Os elementos para a narrativa de BANZO começaram a aparecer durante a pesquisa e as filmagens de Understory (2019), ensaio pessoal de Margarida Cardoso sobre o cacau e todas as suas ramificações culturais e económicas, também apresentado no IndieLisboa. “Tive oportunidade de passar alguns meses na ilha do Príncipe, vivendo em contacto com muitas pessoas diferentes e conhecendo bem a geografia através das viagens e caminhadas que tinha de fazer durante o trabalho. As extravagantes ruínas das roças são uma constante na paisagem da ilha. Há algo de estranhamente fantasmagórico naquelas estruturas, não só pelo lado mais evidente da decadência, mas porque tudo parece estar paralisado no tempo, como se as pessoas que hoje habitam essas ruínas estivessem ali há quase tanto tempo quanto os decrépitos edifícios. Parecem presas num limbo histórico à espera que o violento e absurdo passado se funda lentamente com a natureza até se dissipar”, diz a realizadora. 

Regressada a Lisboa, a cineasta decidiu mergulhar nos arquivos das roças. “Li todo o tipo de documentos: correspondências internas e externas, pessoais e comerciais, gráficos, relatórios dos Curadores dos Serviçais, boletins oficiais da colónia, vi filmes de arquivo e centenas de fotografias (…). Quanto mais me embrenhava na revisitação do passado, mais se tornava evidente que o que ali se passou, num tempo que nos parece tão distante é, no fundo, uma ‘história contemporânea’.”

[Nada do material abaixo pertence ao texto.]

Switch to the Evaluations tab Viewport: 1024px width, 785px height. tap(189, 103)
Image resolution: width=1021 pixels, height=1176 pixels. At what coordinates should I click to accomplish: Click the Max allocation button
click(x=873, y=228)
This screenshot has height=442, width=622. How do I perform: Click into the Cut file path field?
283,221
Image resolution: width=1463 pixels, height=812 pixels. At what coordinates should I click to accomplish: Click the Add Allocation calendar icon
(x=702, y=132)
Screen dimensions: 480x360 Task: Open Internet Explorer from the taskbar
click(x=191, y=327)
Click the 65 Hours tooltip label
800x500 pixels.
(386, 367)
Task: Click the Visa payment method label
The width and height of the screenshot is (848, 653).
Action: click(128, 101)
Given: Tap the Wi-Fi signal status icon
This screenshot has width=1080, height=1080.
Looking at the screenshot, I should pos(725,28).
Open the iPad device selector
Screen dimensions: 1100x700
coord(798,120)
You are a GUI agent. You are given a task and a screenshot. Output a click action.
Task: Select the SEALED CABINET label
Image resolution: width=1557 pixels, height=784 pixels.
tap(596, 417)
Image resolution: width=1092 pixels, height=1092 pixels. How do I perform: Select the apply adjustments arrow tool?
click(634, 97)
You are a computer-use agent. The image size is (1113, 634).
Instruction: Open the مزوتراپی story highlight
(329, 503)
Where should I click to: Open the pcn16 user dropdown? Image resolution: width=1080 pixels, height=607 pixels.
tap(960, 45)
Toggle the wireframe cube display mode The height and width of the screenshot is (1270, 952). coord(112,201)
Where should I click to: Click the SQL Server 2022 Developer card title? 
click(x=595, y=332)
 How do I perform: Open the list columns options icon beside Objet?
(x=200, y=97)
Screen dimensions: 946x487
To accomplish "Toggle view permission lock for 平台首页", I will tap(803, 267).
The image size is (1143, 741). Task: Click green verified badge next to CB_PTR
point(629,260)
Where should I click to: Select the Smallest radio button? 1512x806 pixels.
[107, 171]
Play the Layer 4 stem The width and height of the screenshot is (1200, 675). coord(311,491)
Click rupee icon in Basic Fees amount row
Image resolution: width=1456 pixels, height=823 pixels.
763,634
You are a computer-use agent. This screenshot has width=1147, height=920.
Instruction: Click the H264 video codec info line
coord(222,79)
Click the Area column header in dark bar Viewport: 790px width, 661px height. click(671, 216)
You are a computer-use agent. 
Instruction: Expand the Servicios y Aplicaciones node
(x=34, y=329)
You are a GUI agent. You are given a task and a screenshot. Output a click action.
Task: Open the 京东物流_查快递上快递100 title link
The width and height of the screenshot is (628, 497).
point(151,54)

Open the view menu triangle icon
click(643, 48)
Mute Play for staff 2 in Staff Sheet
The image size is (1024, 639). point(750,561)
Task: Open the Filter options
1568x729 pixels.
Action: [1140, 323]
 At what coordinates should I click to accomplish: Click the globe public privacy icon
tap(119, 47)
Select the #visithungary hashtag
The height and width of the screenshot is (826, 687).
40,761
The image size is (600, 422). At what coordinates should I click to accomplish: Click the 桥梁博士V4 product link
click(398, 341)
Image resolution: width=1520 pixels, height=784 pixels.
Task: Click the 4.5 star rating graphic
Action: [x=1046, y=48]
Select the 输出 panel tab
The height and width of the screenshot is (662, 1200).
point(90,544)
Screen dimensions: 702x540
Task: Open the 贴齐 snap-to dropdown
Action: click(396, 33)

Assim começou a desenhar-se BANZO, terceira longa-metragem de ficção de Margarida Cardoso. O filme conta no elenco com Carloto Cotta, Hoji Fortuna, Rúben Simões, Gonçalo Waddington, Sara Carinhas, João Pedro Bénard, Maria do Céu Ribeiro, Matamba Joaquim, Romeu Runa e Cirila Bossuet. Tem a participação especial de Beatriz Batarda e Albano Jerónimo.


MARGARIDA CARDOSO
Margarida Cardoso começou o seu trabalho como realizadora em 1995, explorando temas que cruzam as suas experiências históricas pessoais com questões pós-coloniais proeminentes na história recente de Portugal, como a revolução portuguesa e a guerra colonial em África. O seu trabalho prévio inclui Sita: A Vida e o Tempo de Sita Valles (IndieLisboa, 2022) Understory (IndieLisboa 2019 ) Yvone Kane (Tallinn Black Nights, 2015), A Costa dos Murmúrios (Veneza, 2004, IFFR, 2005), Kuxa Kanema - The Birth of Cinema (FIDMarseille, Cinéma du Réel, Visions du Réel, 2003) e a curta-metragem Entre Nós  (Locarno, 1999).

UMA PEDRA NO SAPATO
Produtora independente sediada em Lisboa, fundada em 2008 pela realizadora Filipa Reis. As mais recentes produções incluem GRAND TOUR de Miguel Gomes (Cannes Competição 2024), BAAN de Leonor Teles (Locarno Competição 2023), LÉGUA de Filipa Reis e João Miller Guerra (Quinzena dos Cineastas Cannes 2023), GREAT YARMOUTH de Marco Martins (San Sebastián Competição 2022) e DIÁRIOS DE OTSOGA de Miguel Gomes e Maureeen Fazendeiro (Quinzena dos Realizadores Cannes 2021), com destaque para o prémio Urso de Ouro na Berlinale Shorts 2016 por BALADA DE UM BATRÁQUIO de Leonor Teles.